> **Task data**
------------------------------------------------

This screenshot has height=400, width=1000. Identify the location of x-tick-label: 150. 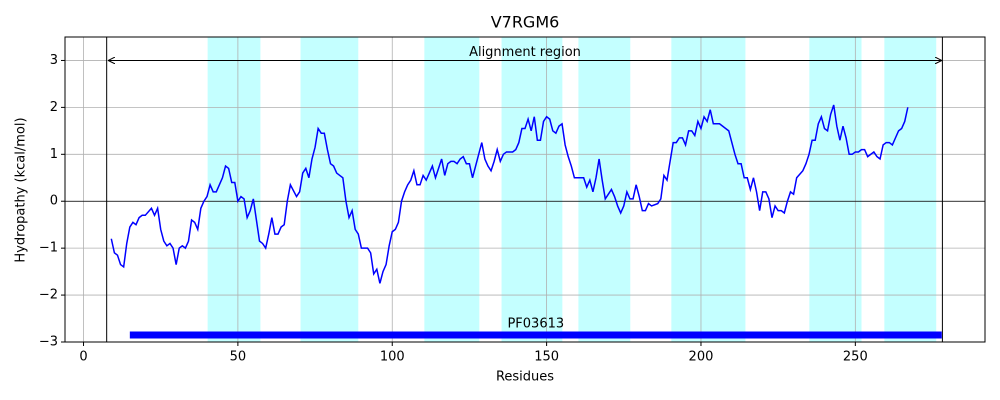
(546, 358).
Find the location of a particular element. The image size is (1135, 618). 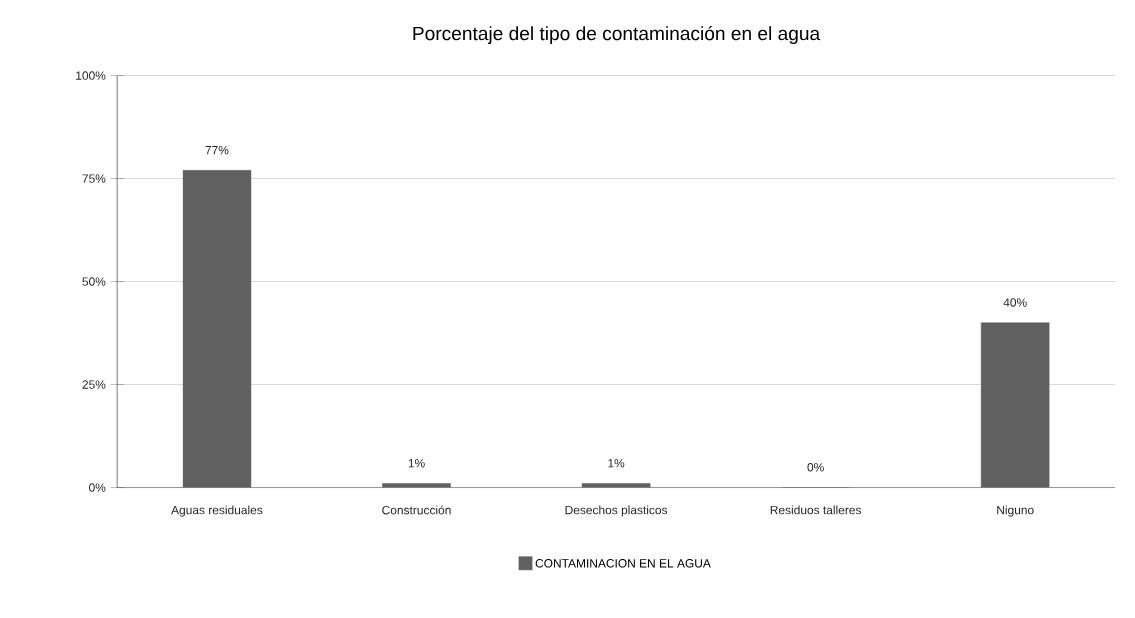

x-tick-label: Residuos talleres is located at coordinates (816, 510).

------------------------------------------------

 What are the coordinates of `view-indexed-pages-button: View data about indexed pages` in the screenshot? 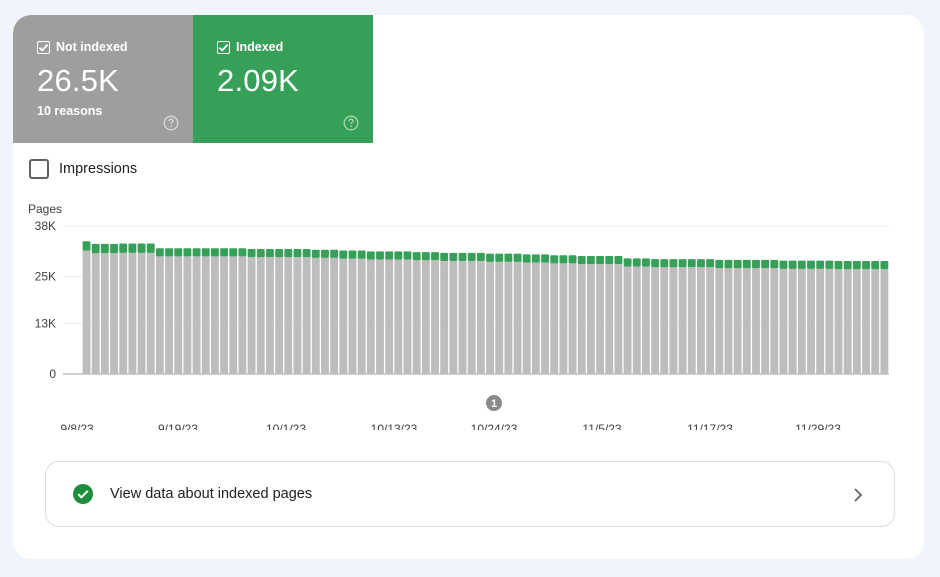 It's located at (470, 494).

------------------------------------------------

> **Brief**
Reproduce word for word the lines above, starting with the line that contains "This screenshot has" and ending with the line that contains "x-tick-label: Residuos talleres". Leave the pictures out of your answer.

> **Result below**
This screenshot has height=400, width=1000. Identify the location of x-tick-label: 150. 
(546, 358).
Find the location of a particular element. The image size is (1135, 618). 

x-tick-label: Residuos talleres is located at coordinates (816, 510).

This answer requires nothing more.